**WHAT YOU NEED TO DO:** Retype the records in full, keeping each character as it is.

^^^^^^^^^^^^^^^^

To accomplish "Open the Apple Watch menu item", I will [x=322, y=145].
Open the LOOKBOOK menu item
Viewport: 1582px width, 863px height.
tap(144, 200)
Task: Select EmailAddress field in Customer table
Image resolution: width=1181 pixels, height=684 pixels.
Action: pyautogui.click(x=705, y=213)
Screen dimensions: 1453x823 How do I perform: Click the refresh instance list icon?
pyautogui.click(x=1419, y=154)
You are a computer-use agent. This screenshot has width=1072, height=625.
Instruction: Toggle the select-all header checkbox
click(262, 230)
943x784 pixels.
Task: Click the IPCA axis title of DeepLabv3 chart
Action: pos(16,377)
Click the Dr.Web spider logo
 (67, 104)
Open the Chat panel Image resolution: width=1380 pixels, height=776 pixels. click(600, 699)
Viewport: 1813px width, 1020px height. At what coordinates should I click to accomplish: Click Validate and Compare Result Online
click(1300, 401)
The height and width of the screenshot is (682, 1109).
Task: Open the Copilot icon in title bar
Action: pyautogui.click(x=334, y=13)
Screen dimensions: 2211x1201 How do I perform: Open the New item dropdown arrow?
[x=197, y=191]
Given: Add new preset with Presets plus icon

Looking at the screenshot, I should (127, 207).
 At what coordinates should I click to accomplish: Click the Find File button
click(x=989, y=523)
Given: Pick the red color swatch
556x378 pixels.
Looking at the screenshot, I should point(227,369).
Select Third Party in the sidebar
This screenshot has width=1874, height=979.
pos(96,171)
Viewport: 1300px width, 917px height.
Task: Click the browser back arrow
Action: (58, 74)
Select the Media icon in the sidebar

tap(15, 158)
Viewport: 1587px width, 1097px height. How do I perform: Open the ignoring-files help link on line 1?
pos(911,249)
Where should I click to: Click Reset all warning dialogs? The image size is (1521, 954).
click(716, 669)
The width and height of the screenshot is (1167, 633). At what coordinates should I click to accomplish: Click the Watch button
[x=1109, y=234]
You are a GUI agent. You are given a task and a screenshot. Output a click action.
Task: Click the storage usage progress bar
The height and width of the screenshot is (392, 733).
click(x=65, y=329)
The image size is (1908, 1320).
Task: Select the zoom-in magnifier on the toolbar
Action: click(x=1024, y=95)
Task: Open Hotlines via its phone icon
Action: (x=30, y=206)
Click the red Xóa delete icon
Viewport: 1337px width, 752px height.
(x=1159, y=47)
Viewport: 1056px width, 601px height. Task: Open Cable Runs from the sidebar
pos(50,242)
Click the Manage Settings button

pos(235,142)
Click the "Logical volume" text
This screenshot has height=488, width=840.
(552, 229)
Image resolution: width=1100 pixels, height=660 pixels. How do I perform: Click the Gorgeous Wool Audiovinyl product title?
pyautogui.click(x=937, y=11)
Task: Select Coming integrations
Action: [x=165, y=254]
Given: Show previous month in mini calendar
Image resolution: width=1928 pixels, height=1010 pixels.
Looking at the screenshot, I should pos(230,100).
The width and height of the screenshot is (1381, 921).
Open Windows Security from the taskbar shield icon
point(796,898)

^^^^^^^^^^^^^^^^

**FINISHED TASK:**
To accomplish "Open the Apple Watch menu item", I will [x=322, y=145].
Open the LOOKBOOK menu item
Viewport: 1582px width, 863px height.
tap(144, 200)
Task: Select EmailAddress field in Customer table
Image resolution: width=1181 pixels, height=684 pixels.
Action: pyautogui.click(x=705, y=213)
Screen dimensions: 1453x823 How do I perform: Click the refresh instance list icon?
pyautogui.click(x=1419, y=154)
You are a computer-use agent. This screenshot has width=1072, height=625.
Instruction: Toggle the select-all header checkbox
click(262, 230)
943x784 pixels.
Task: Click the IPCA axis title of DeepLabv3 chart
Action: pos(16,377)
Click the Dr.Web spider logo
 (67, 104)
Open the Chat panel Image resolution: width=1380 pixels, height=776 pixels. click(600, 699)
Viewport: 1813px width, 1020px height. At what coordinates should I click to accomplish: Click Validate and Compare Result Online
click(1300, 401)
The height and width of the screenshot is (682, 1109).
Task: Open the Copilot icon in title bar
Action: pyautogui.click(x=334, y=13)
Screen dimensions: 2211x1201 How do I perform: Open the New item dropdown arrow?
[x=197, y=191]
Given: Add new preset with Presets plus icon

Looking at the screenshot, I should (127, 207).
 At what coordinates should I click to accomplish: Click the Find File button
click(x=989, y=523)
Given: Pick the red color swatch
556x378 pixels.
Looking at the screenshot, I should point(227,369).
Select Third Party in the sidebar
This screenshot has width=1874, height=979.
pos(96,171)
Viewport: 1300px width, 917px height.
Task: Click the browser back arrow
Action: (58, 74)
Select the Media icon in the sidebar

tap(15, 158)
Viewport: 1587px width, 1097px height. How do I perform: Open the ignoring-files help link on line 1?
pos(911,249)
Where should I click to: Click Reset all warning dialogs? The image size is (1521, 954).
click(716, 669)
The width and height of the screenshot is (1167, 633). At what coordinates should I click to accomplish: Click the Watch button
[x=1109, y=234]
You are a GUI agent. You are given a task and a screenshot. Output a click action.
Task: Click the storage usage progress bar
The height and width of the screenshot is (392, 733).
click(x=65, y=329)
The image size is (1908, 1320).
Task: Select the zoom-in magnifier on the toolbar
Action: click(x=1024, y=95)
Task: Open Hotlines via its phone icon
Action: (x=30, y=206)
Click the red Xóa delete icon
Viewport: 1337px width, 752px height.
(x=1159, y=47)
Viewport: 1056px width, 601px height. Task: Open Cable Runs from the sidebar
pos(50,242)
Click the Manage Settings button

pos(235,142)
Click the "Logical volume" text
This screenshot has height=488, width=840.
(552, 229)
Image resolution: width=1100 pixels, height=660 pixels. How do I perform: Click the Gorgeous Wool Audiovinyl product title?
pyautogui.click(x=937, y=11)
Task: Select Coming integrations
Action: [x=165, y=254]
Given: Show previous month in mini calendar
Image resolution: width=1928 pixels, height=1010 pixels.
Looking at the screenshot, I should pos(230,100).
The width and height of the screenshot is (1381, 921).
Open Windows Security from the taskbar shield icon
point(796,898)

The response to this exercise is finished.